Of course, AWE people typically don’t know about water tunnels - well now they do. :slight_smile:

PDF available. See the Figure 3:

Figure 3. Masses of AWE systems as a function of the wing surface area. MegAWES [25], Ampyx
Power AP2 and AP3 [20], AP5 low and AP5 high [26], Makani Power M600, MX2 (Oktoberkite), and
M5 [27,28], Haas et al. 2019 [29], and conventional aircraft wing scaling [30].

The curve of conventional aircraft wing scaling looks to be almost linear. An explain page 4/20:

The aircraft wing scaling law (dashed line) is optimistic because it only includes the mass of the wing, omitting the fuselage, tail, and other electronic and electrical subsystems. The correlation provides a reference to compare the mass of conventional, untethered aircraft to that of fixed-wing kites for airborne wind energy harvesting designed for a substantially higher wing loading.

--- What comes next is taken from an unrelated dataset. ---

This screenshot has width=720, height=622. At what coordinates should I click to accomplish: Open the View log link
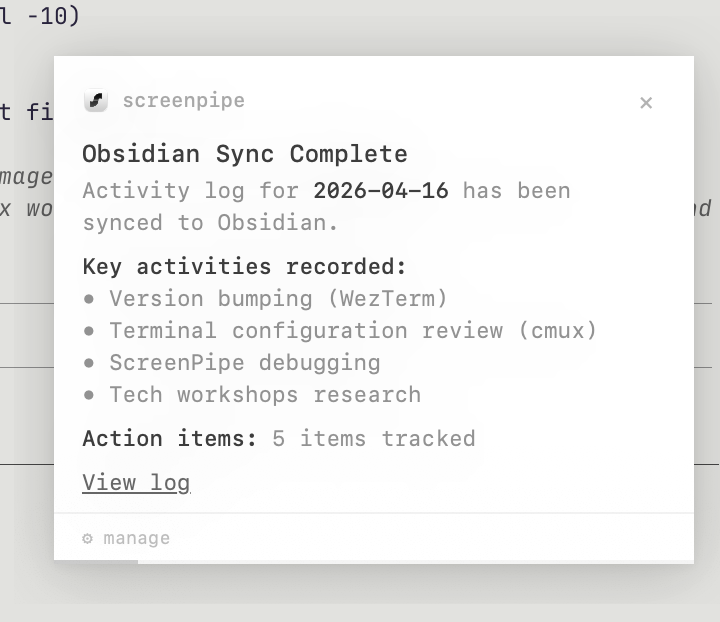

The main purpose seems to be the levelized cost of energy (LCOE). Power to space use ratio does not look to be considered.

Abstract

In the current auction-based electricity market, the design of utility-scale renewable energy systems has traditionally been driven by the levelised cost of energy (LCoE). However, the market is gradually moving towards a subsidy-free era, which will expose the power plant owners to the fluctuating prices of electricity. This paper presents a computational approach to account for the influence of time-varying electricity prices on the design of airborne wind energy (AWE) systems. The framework combines an analytical performance model, providing the power curve of the system, with a wind resource characterisation based on ERA5 reanalysis data. The resulting annual energy production (AEP) model is coupled with a parametric cost model based on reference prototype data from Ampyx Power B.V. extended by scaling laws. Ultimately, an energy price model using real-life data from the ENTSO-E platform maintained by the association of EU transmission system operators was used to estimate the revenue profile. This framework was then used to compare the performance of systems based on multiple economic metrics within a chosen design space. The simulation results confirmed the expected behaviour that the electricity produced at lower wind speeds has a higher value than that produced at higher wind speeds. To account for this electricity price dependency on wind speeds in the design process, we propose an economic metric defined as the levelised profit of energy (LPoE). This approach determines the trade-offs between designing a system that minimises cost and designing a system that maximises value.